“Normal?”
“Yeah. Life happens here. Nothing good, nothing bad. It’s boring.”
Charlie laughed. “What did you expect? Tsunamis and nuclear war?”
“Piss off. Nah, I reckon I just thought it would be . . . something, you know?”
Charlie didn’t know, but he said nothing, hoping that perhaps, for once, Leo would elaborate. And it seemed the rum had granted him his wish. Leo stretched his legs and let out the kind of whooshing sigh that told Charlie he had the weight of the world on his shoulders. “Swindon was shit, but I knew it like the back of my hand. This place is like another planet.”
“A boring planet?”
Leo snorted. “Yep. Everywhere’s boring, ’cept my head.”

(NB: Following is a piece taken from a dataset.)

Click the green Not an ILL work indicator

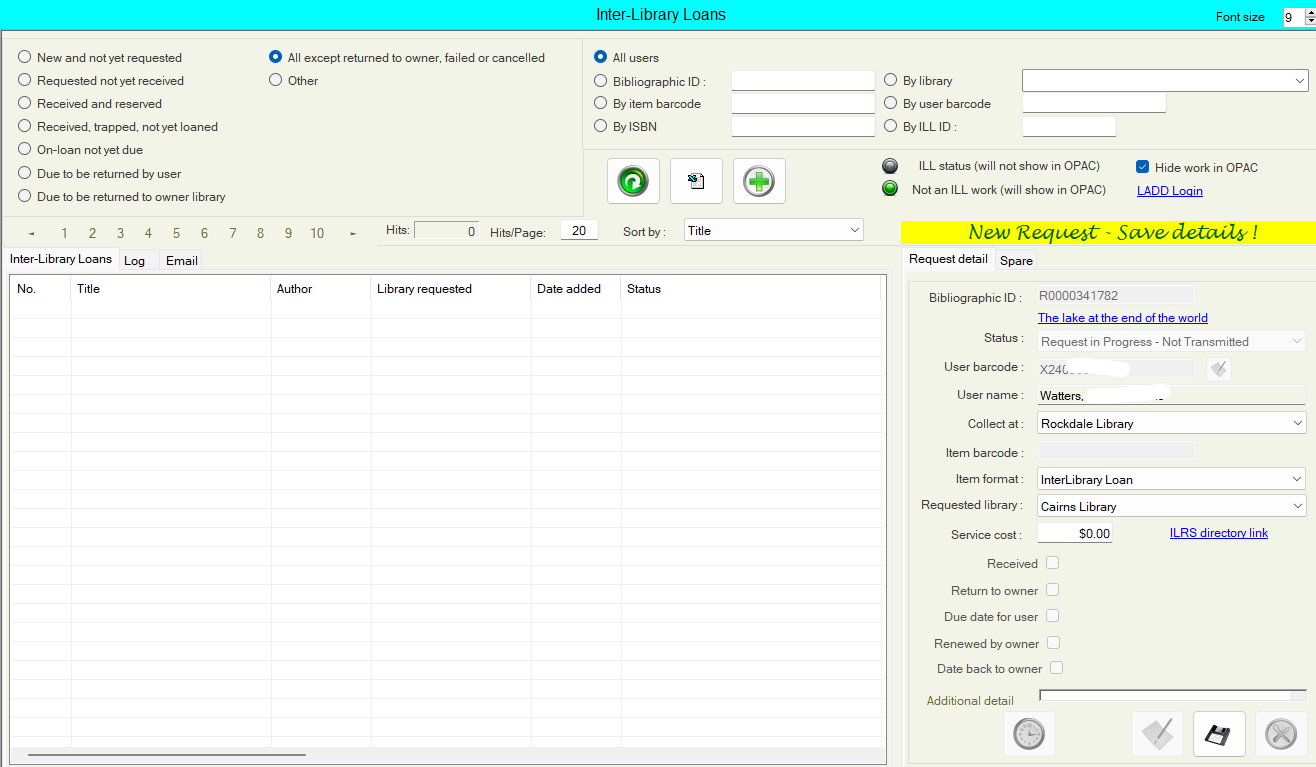(x=889, y=189)
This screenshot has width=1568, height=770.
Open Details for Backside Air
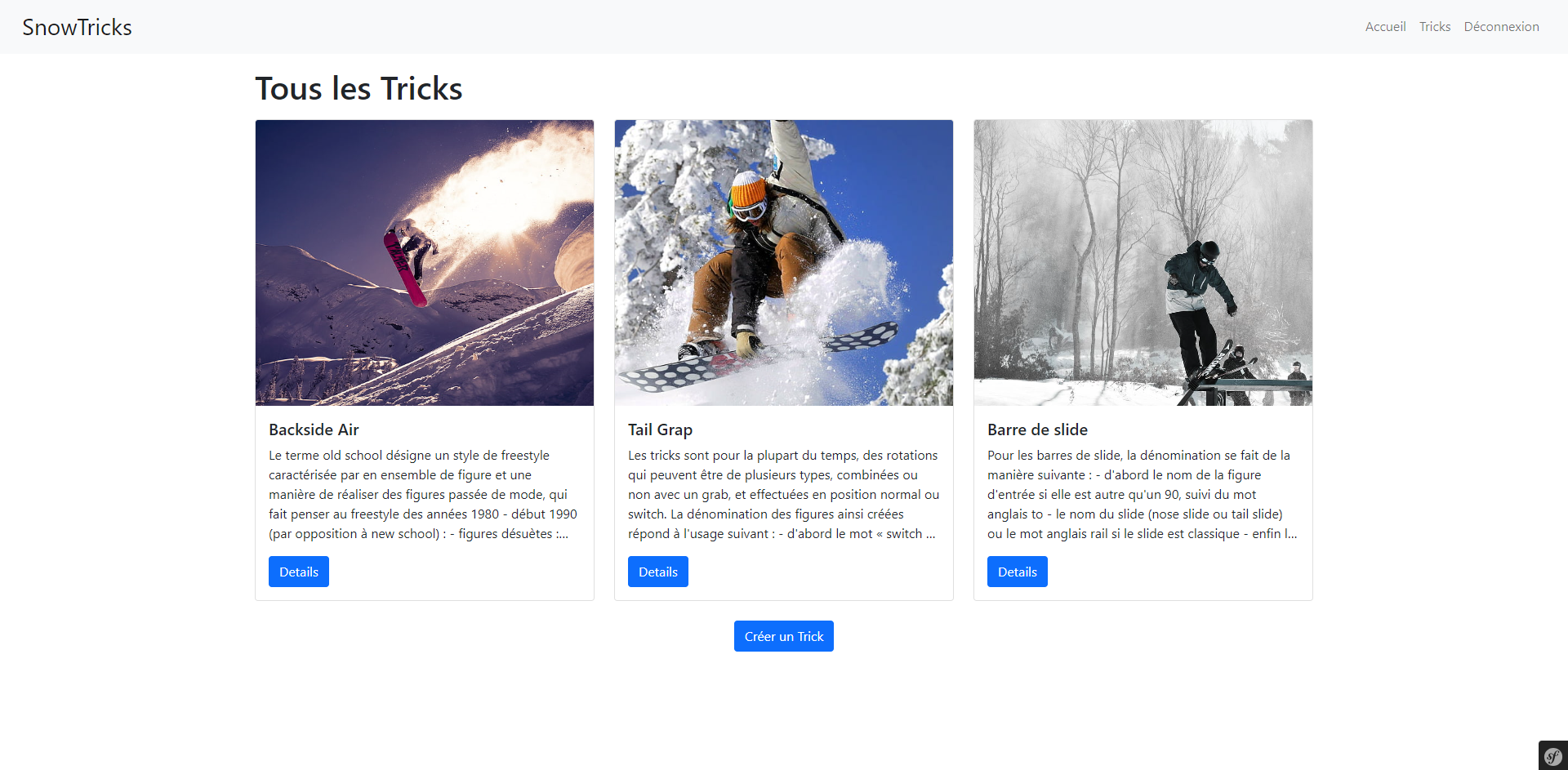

The words were muttered, and slightly slurred, but Charlie heard them like Leo had yelled them in his ear. He slid closer, hoping Leo would look at him, so he’d know for sure that he had no hope of ever knowing what Leo was thinking.
But Leo didn’t look at him, so Charlie braved a tentative hand on his back. “There’s still time for you to like this town. You haven’t been here very long.”

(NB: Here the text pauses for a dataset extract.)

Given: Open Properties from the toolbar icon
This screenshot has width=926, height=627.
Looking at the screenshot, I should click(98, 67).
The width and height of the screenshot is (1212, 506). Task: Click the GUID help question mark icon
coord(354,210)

“Doesn’t feel that way. Doesn’t feel like anything.”
“What do you mean?”
“Fucked if I know.” Leo sighed and leaned back on the bench, but he didn’t shrug away from Charlie’s hand. “I don’t know much anymore.”
An eerie silence crept over them, enveloping them. For a long moment, Charlie welcomed it, like it could seep into Leo and absorb the pain he was trying so hard to mask with apathy. But it didn’t work. Leo trembled, then exhaled with a stuttered gasp, and Charlie pulled Leo into his arms.

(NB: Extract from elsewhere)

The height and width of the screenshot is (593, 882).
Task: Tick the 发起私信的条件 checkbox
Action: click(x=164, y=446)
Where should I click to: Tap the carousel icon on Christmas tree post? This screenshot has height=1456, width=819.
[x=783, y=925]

Leo fell sideways against him. Charlie wished Leo would cry, but Leo didn’t cry. He lay slack in Charlie’s loose embrace and stared up at the stars. “How did you know they really wanted you?”
“Hmm?” Charlie shifted. His chin touched Leo’s hair. It tickled, and smelled of Leo—of smoke and rum—and the soft drizzle that had begun to moisten the heavy air around them. “You mean Mum and—uh—Kate and Reg?”
“Yeah.”
“Because they didn’t have to want me. They could’ve left me for someone else, or given me back any time things got rough, like the first couple who tried to adopt me.”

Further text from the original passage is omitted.